:: Deine Aufgabe ::
Prüfe bei jeder der drei Aussagen, ob sie zum Textauszug über Vichy-Frankreich passt, und antworte mit Ja oder Nein samt den entscheidenden Worten des Textes als wörtlichem Zitat.
(a) Unter den Kollaborateuren wurde vor allem darüber gestritten, ob Großbritannien drei oder fünf Wochen durchhalten könne.
(b) Die Deutschen kontrollierten das Landesinnere, Vichy dagegen den Bogen entlang der Atlantikküste.
(c) Im Sommer 1940 war bereits klar, wie der Krieg ausgehen würde.

:: Textauszug ::
▬▬▬
Den Sieg der Wehrmacht betrachten sie als beschlossene Sache. Die größte Debatte der Kollaborateure war, ob Großbritannien drei oder fünf Wochen würde durchhalten können. ihre Vorstellungen waren völlig fantastisch und hat nichts mit dem real existierenden Deutschen Reich zu tun, das ihnen am Verhandlungstisch gegenüber saß. Die Ironie der Angelegenheit ist für mich, dass der große Fehler Vichys war, anzunehmen, dass die Nazis ein rationaler Akteur wären: wäre dies der Fall gewesen, so wären die Annahmen Vichys vermutlich gar nicht verkehrt gewesen. Es bleibt für mich immer wieder beeindruckend, wie sehr sich die Nazis selbst damit ins Knie schossen, keinerlei Diplomatie zu betreiben und niemanden als Bündnispartner anzuerkennen. Man muss sich an diesem Punkt auch immer wieder klarmachen, dass wir die ganze Geschichte normalerweise vom Ende her denken. Im Sommer 1940 war aber keinesfalls absehbar, wie der Krieg enden würde.
So wurde Frankreich in die bekannten zwei Zonen aufgeteilt: den Bogen entlang der Atlantikküste, den die Deutschen kontrollierten, und den von Vichy kontrollierten Rest. Die Fiktion, das Vichy eine Souveränität bewahren könnte, ist für Neiberg unbegreiflich. Gleichzeitig ist beeindruckend, in welchem Ausmaß ihnen politische und ideologische Streitigkeiten durch die Niederlage hindurch weiter existierten. Ein nicht unerheblicher Teil der französischen Entscheidungsträger betrachtete die Aussicht eines britischen Sieges als ähnlich schlecht wie die eines Deutschen und hegte tief verwurzelte anti-britische Ressentiments. Gleichzeitig bestand eine obsessive Furcht vor den Kommunisten und Sozialisten und der Dritten Republik im Allgemeinen, die man zu bekämpfen hoffte. Als die Niederlage der französischen Armee nicht mehr zu leugnen war, wandte sich diese nach innen, um imaginäre kommunistische Aufstände zu bekämpfen. dringend benötigte Munition wurde zurückgehalten, um diese Aufgabe nachkommen zu können. Szenarien einer Neuauflage des Aufstands der Kommune 1871 geisterten durch die Vorstellungen der Entscheidungsträger. beides fand sich auch in den USA: auch dort gab es starke anti-britische Ressentiments und irrationale Furcht vor den Sozialisten, die eine anfängliche Sympathie für Vichy stark begünstigten: wie so häufig bevorzugten die Amerikaner eine rechte Diktatur vor einer linken Demokratie.
▬▬▬
:: Bereitgestellte Daten ::
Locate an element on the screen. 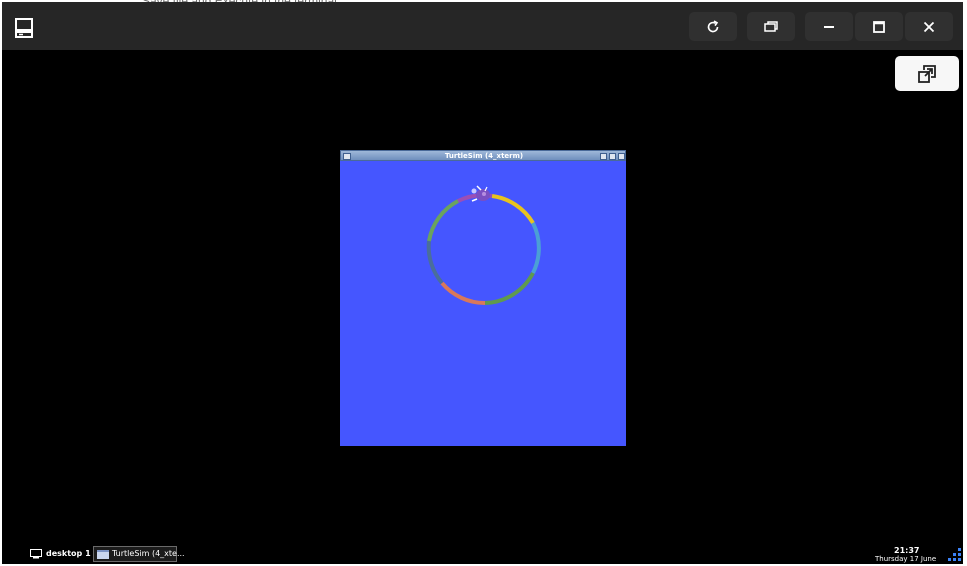  trail-segment-light-green is located at coordinates (443, 220).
▬▬▬
:: Schriftliche Antwort ::
(a) Ja: „Die größte Debatte der Kollaborateure war, ob Großbritannien drei oder fünf Wochen würde durchhalten können.“
(b) Nein: „den Bogen entlang der Atlantikküste, den die Deutschen kontrollierten, und den von Vichy kontrollierten Rest“
(c) Nein: „Im Sommer 1940 war aber keinesfalls absehbar, wie der Krieg enden würde.“